The most simple minded notion of causality is direct cause. An agent acts to produce an effect. The players are easily identified and the explanation that results is usually easy to understand. The only problem is that such explanations are almost never correct when it comes to real world complex interacting systems.
The illusion of understanding is very dangerous but we like it. Real world complex systems have closed loops of causality and these exist in a multidimensional space. Almost all good explanations have to be context dependent and will not work in a changed context. What causal loops do is to change the context as time progresses so the causal explanation is ever changing. In turn what is being changed also changes the context for other processes. This gets very messy very quickly and makes reductionism very attractive even if it has no way of handling this stuff.
Today's climate scientists are working in a situation that concerns matters they were trained to deal with. Most, if not all, were trained in reductionist science and yet are faced with one of the most complex systems one could ever try to study.
Each report gives some more insight as to the Nature of the "elephant" (Remember the ten blind men describing an elephant story?). Like any multidimensional interacting complex system the climate is changing in not very predictable ways and that is changing the weather in not so very predictable ways.

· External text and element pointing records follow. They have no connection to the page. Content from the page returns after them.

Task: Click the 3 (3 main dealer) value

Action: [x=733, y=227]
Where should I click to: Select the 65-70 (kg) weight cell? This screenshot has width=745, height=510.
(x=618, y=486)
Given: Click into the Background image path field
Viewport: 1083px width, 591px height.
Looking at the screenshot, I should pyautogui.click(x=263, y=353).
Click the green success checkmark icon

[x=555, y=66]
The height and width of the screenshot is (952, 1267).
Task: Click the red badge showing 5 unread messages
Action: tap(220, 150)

In spite of this we have gained a lot of information.
None of what I am talking about here does us much good in explaining what we know and don't know to the public. Worse than that it gives the deniers lots of fuel for their nonsense.

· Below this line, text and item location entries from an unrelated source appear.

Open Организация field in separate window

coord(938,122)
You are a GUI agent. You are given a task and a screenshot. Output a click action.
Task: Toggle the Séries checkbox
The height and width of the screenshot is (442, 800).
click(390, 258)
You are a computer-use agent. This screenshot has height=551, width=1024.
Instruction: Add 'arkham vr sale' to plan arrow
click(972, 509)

The complexity science I use began about 60 years ago. If we were to take a survey we would be hard pressed to find even one respondent who has heard of it. In its early days it received funding from the NSF. As soon as its message became understood that stopped.
I have often likened those of us who follow this area to a kind of "cult". It should not be that way but paradigm shifts are peculiar. They do not proceed linearly. Unfortunately, the consequences of this are going to compound our problems in dealing with climate Change for it is indeed a systems problem and not a machine.